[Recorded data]

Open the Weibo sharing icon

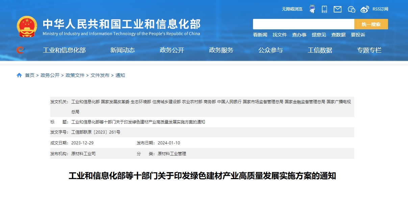tap(364, 9)
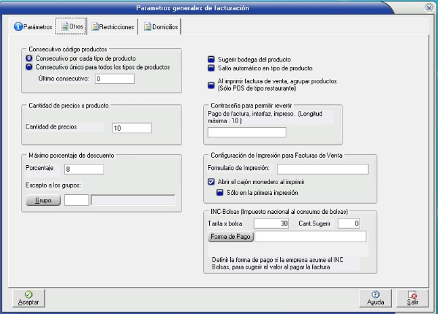Toggle Salto automático en tipo de producto
438x314 pixels.
(x=211, y=68)
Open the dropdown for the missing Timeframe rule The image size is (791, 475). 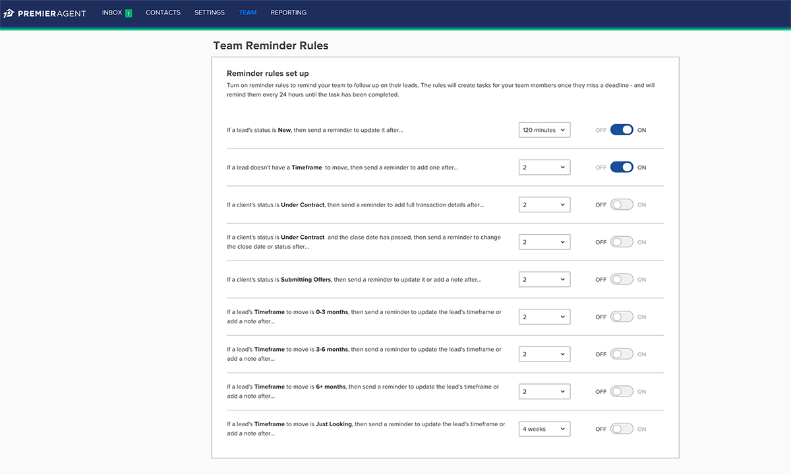coord(544,168)
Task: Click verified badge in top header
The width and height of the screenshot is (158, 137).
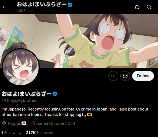Action: [70, 5]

REQUIREMENTS:
Change "screenshot" to "screen capture" throughout the stretch from the line containing "Task: Click verified badge in top header" through the end of the items, keeping everything else the same and leaving out the pictures.

SOLVED EXERCISE:
Task: Click verified badge in top header
The width and height of the screen capture is (158, 137).
Action: [70, 5]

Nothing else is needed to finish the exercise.